Fernando Mitre: Só que isso atinge proporções absurdas. Na época de votação de uma matéria importante, por exemplo, as barganhas chegam a ponto...

Thomas Skidmore: Isso é verdade. Isso é verdade!

Fernando Mitre: Mas e o corporativismo no Brasil que talvez seja o principal...[sendo interrompido] 

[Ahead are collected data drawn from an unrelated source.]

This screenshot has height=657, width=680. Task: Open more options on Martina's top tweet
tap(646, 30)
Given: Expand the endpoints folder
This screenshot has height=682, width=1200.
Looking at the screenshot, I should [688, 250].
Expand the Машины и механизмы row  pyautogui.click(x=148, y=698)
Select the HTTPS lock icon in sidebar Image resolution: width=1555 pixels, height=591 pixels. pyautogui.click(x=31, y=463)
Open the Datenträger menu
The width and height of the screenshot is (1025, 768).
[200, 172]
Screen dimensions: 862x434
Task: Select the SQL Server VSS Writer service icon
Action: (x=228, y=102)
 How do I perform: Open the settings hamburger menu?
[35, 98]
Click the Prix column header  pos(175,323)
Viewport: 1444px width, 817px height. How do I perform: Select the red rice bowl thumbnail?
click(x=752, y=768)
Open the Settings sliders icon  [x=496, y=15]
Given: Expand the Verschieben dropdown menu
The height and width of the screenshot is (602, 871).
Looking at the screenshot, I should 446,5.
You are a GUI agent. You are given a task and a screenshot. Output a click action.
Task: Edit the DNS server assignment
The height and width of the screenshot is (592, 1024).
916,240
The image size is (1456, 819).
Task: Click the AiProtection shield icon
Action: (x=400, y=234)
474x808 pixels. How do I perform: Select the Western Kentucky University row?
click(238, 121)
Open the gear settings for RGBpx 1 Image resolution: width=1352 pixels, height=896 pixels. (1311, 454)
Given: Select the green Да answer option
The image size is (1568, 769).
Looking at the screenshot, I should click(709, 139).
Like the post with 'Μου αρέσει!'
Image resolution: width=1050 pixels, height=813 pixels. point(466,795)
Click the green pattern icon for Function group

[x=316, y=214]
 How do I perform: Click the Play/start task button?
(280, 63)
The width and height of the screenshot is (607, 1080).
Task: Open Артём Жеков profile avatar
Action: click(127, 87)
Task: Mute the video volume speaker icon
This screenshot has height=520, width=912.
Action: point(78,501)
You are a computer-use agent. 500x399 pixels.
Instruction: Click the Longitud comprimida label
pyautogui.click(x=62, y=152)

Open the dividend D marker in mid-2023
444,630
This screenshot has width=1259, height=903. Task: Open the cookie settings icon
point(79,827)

Thomas Skidmore: O corporativismo está saindo, está saindo. Veja você, um amigo meu citou o caso da CUT [Central Única dos Trabalhadores]. A CUT... 70% dos diretores da CUT são do funcionalismo público e eles são contra a privatização, quarenta por cento são do setor privado. O setor privado, os empregados são a favor da privatização de modo que a CUT não conseguiu formar uma posição, uma política sobre privatização porque não tem esse conflito e o mais importante é que você tem o pensamento privado particular que é novo. Ou também no caso da indústria siderúrgica. Se lembra da venda, os empregados eram a favor, contra os nacionalistas, socialistas.

Fernando Mitre: Contra as centrais sindicais.

Thomas Skidmore: Eles ganharam, não é? 

Fernando Mitre: Quer dizer, a prática vai removendo o clientelismo, o corporativismo. 

Thomas Skidmore: Eu acho que tem sinais do corporativismo; está cedendo, vamos dizer, à economia de mercado. 

Heródoto Barbeiro: Professor, me surpreendeu bastante quando o senhor, em um de seus artigos, fez uma comparação do presidente Fernando Henrique Cardoso com Getúlio Vargas. 

Thomas Skidmore: Ah, eu sei!

Heródoto Barbeiro: Eu acho que era a última pessoa que eu imaginava que o senhor ia identificar, o presidente Fernando Henrique.

Thomas Skidmore: Felizmente eu estou viajando terça-feira [risos]. 

Heródoto Barbeiro: Depois eu vi que, entre outras coisas, o senhor diz o seguinte: bom, o presidente Fernando Henrique assim como Getúlio Vargas são incapazes, ou é o presidente Vargas no passado e ele no presente, incapazes de dizer não. Eles dizem qualquer coisa, menos a palavra não. Agora, como é que se pode fazer essa comparação, acho até que é uma comparação cruel, porque recentemente o presidente Fernando Henrique fez um discurso dizendo que estava enterrada a Era Vargas, o senhor se lembra disso? 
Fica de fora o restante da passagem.